* [Work order]
Examine the entries and show every line in which the word "will" is found.

* [Raw data]
----

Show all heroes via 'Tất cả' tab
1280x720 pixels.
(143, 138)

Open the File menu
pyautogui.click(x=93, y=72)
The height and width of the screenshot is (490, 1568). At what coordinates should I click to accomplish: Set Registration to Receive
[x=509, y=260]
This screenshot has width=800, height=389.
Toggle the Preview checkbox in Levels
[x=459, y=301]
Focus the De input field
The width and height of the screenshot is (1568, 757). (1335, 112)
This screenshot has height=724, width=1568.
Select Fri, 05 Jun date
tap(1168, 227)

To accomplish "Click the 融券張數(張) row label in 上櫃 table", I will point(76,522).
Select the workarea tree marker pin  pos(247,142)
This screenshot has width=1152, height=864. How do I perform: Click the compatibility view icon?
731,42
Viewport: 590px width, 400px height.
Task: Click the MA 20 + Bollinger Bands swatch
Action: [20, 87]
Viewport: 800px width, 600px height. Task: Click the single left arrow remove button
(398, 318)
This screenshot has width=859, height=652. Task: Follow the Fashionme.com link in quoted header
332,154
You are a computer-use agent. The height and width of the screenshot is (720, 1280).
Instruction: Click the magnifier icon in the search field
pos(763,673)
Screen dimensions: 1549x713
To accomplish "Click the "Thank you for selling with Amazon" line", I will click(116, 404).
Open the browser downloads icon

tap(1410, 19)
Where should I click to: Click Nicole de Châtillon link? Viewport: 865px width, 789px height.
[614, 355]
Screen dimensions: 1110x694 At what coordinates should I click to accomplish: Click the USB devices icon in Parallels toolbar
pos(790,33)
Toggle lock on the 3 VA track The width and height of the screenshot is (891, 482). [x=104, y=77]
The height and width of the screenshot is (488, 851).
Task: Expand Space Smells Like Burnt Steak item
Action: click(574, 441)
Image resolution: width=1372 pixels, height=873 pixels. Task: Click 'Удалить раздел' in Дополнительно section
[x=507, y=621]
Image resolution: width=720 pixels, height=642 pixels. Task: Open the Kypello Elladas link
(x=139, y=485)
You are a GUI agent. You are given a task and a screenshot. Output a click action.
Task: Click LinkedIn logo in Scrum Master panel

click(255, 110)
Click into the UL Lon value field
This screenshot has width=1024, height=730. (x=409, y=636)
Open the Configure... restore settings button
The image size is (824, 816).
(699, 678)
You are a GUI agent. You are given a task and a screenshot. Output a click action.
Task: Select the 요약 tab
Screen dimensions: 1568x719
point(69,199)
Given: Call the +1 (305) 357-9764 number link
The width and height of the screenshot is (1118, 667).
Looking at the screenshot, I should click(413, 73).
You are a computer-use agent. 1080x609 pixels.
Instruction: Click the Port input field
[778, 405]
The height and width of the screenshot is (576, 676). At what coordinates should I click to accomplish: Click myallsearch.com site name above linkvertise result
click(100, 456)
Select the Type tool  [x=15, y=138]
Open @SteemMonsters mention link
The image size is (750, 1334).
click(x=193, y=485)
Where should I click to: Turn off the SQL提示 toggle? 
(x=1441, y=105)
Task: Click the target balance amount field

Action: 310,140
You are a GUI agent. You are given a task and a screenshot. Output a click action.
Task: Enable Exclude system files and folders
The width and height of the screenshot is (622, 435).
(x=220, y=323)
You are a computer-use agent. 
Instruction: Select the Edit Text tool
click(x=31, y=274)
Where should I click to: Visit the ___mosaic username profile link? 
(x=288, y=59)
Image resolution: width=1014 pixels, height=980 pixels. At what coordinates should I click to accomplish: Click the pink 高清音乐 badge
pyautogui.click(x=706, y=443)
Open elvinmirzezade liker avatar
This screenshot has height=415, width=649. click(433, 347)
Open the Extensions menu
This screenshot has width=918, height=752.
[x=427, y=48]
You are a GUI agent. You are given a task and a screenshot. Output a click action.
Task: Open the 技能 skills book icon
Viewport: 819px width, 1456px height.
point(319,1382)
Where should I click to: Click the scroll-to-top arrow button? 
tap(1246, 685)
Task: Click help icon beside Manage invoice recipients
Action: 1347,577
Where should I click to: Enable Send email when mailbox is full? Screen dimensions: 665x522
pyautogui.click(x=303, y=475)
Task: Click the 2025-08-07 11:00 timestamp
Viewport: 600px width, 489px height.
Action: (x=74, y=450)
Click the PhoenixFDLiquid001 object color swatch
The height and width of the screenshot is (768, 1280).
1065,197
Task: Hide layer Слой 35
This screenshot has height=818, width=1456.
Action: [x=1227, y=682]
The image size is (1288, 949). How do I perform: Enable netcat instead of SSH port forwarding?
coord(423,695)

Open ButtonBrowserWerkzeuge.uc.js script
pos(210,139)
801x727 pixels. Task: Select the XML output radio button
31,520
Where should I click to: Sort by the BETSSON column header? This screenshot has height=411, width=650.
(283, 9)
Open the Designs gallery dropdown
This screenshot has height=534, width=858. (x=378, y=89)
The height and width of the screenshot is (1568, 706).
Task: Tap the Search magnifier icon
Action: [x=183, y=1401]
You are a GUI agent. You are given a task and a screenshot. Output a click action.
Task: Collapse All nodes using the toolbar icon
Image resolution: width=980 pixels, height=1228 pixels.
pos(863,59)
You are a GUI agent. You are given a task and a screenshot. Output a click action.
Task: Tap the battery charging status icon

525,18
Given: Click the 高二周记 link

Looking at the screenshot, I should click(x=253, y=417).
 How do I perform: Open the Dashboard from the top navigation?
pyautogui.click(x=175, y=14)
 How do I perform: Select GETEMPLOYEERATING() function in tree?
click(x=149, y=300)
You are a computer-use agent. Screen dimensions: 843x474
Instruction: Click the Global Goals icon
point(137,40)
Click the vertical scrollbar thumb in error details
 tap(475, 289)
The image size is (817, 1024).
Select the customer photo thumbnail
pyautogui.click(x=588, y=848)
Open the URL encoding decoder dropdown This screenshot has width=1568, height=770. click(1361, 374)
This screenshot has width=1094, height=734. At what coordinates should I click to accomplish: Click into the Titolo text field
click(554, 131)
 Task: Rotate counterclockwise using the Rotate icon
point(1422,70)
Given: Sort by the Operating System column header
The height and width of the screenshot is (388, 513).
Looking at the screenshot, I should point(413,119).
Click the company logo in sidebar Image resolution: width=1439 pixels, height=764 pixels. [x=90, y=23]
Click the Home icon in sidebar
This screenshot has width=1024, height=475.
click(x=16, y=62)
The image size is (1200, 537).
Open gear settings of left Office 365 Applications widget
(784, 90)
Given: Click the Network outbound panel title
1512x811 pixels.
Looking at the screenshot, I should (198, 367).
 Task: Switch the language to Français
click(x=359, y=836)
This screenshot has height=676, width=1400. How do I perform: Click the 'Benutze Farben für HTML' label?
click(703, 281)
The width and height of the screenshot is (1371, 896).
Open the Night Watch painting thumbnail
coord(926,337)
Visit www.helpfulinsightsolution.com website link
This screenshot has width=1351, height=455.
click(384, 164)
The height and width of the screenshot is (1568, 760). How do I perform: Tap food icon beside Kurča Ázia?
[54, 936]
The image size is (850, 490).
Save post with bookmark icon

----

* [Completed exercise]
To accomplish "Click the 融券張數(張) row label in 上櫃 table", I will point(76,522).
To accomplish "Click the "Thank you for selling with Amazon" line", I will click(116, 404).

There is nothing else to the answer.